Trump Accounts offer a unique opportunity to teach your children about the importance of saving, investing, and delayed gratification. By using the online portal, children will be able to make real-time investments with the help of a parent, motivating early entrepreneurship, money management, and smart saving strategies. By opening an account, you will give your children one more opportunity to build financial success and learn about personal finance. 

  • How to contribute: After the original $1,000 investment, account holders are eligible to make up to $5,000 in contributions per year through a qualified financial institution. Children will be able to check their balance and make regular contributions through an app on a smartphone.
  • All kids are eligible: While babies born between 2025 and 2028 are the only ones eligible to receive the $1,000 in starting money, all children under the age of 18 are eligible to open their own Trump Accounts and make their own contributions. All that’s needed for eligibility is a Social Security number. 
  • When and how funds can be used: Account holders are eligible to withdraw money after their 18th birthday without penalties, but they are also free to keep making deposits and letting the money grow until they choose to make a withdrawal. Funds can be used for whatever the account holder desires—education, business start-up costs, or putting a down payment on a house.
  • Minimum projected growth: If an account holder doesn’t make any contributions to his or her Trump account other than the initial investment of $1,000, it is projected to grow to $6,000 by the child’s 18th birthday, $15,000 by age 27, and $271,000 by age 55.
  • Maximum projected growth: If an account holder makes the maximum amount in contributions of $5,000 per year, it is projected to reach $271,000 by age 18, $741,000 by age 27, and $13 million by age 55.
  • Workplace benefit: Employers may choose to contribute to Trump Accounts as part of employee benefit plans, with a maximum contribution of $2,500 per year.

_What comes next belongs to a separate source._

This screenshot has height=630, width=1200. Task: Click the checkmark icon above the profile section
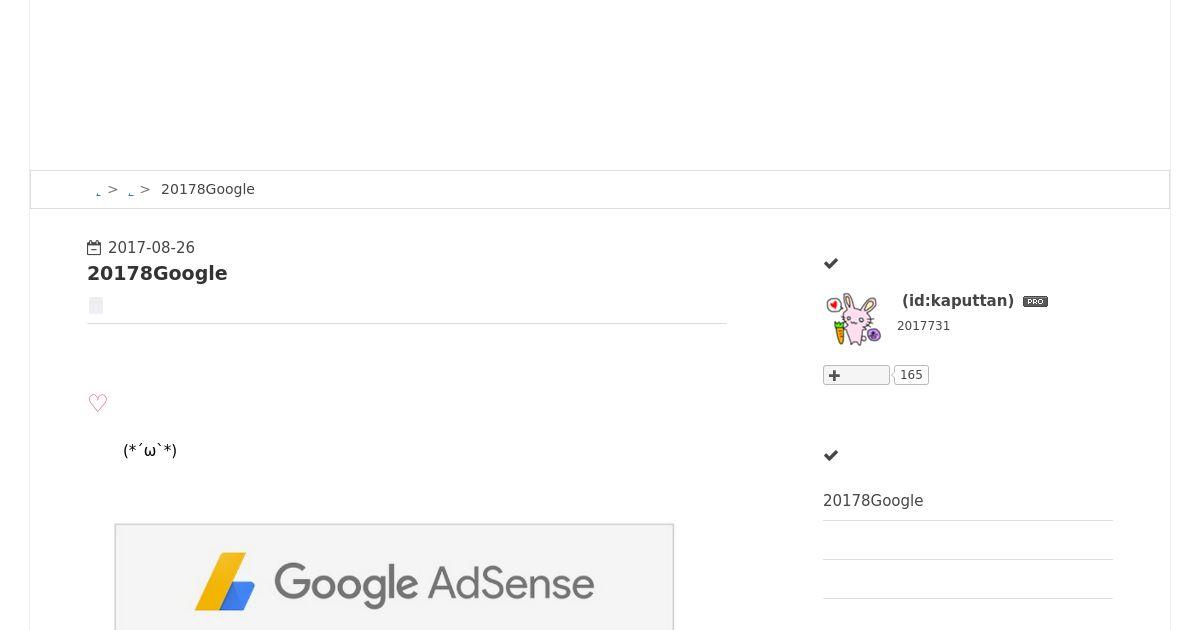tap(831, 264)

When filing tax returns, families may fill out the new IRS Form 4547 or use the online portal, which will be available in the summer of 2026 at trumpaccounts.gov. Once the account is set up, the opening $1,000 contribution is automatically invested in the stock market. 

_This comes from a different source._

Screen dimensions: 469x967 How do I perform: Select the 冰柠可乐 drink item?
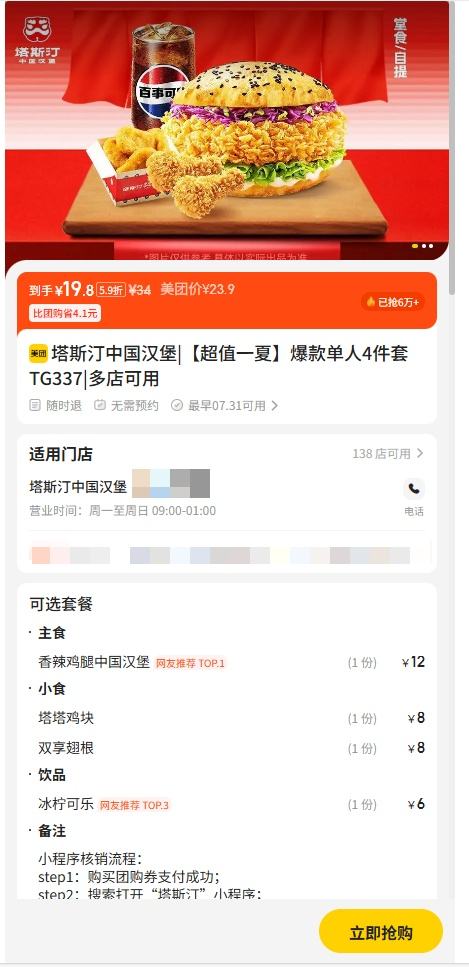coord(65,804)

Trump Accounts and 529 plans have a similar goal—to invest in the futures of American children. Here are a few things that distinguish them from the other:

  • Purpose: Trump Accounts are a way to launch children into saving to build wealth or eventual retirement, with flexible uses after age 18. 529 plans can only be used for educational costs, including K-12 and college tuition, professional and technical schools, books, and other related expenses.
  • Taxes: For Trump Accounts, tax is deferred until withdrawal, then taxed as ordinary income, though there are exceptions. 529 plans provide tax-free growth, but withdrawals are not taxed when used for education. 
  • Contribution limits: Trump Accounts have a lower contribution limit, allowing families to contribute up to $5,000 per year. While 529 plans generally have much higher limits depending on the state, often $300,000 lifetime, or $19,000 per year.
  • Investment strategy: Trump Accounts are automatically invested in the U.S. Stock Market, but 529 plans offer more choices, often including diversified and age-based portfolios.
  • Flexibility: Funds in Trump Accounts are not available for use until the account holder turns 18, but they offer more flexibility after the minimum age has been reached. 529 plans are available for use at any age for qualified educational expenses, including K-12 tuition and fees.

Both savings plans offer advantages to families, so consider taking advantage of both options will help set your child up for financial success.


Catherine is a full-time copywriter for a nonprofit organization and a freelance writer. She spends her days writing, chasing toddlers and learning how to master her money. Catherine lives in Houston, Texas, with her husband and their two young children.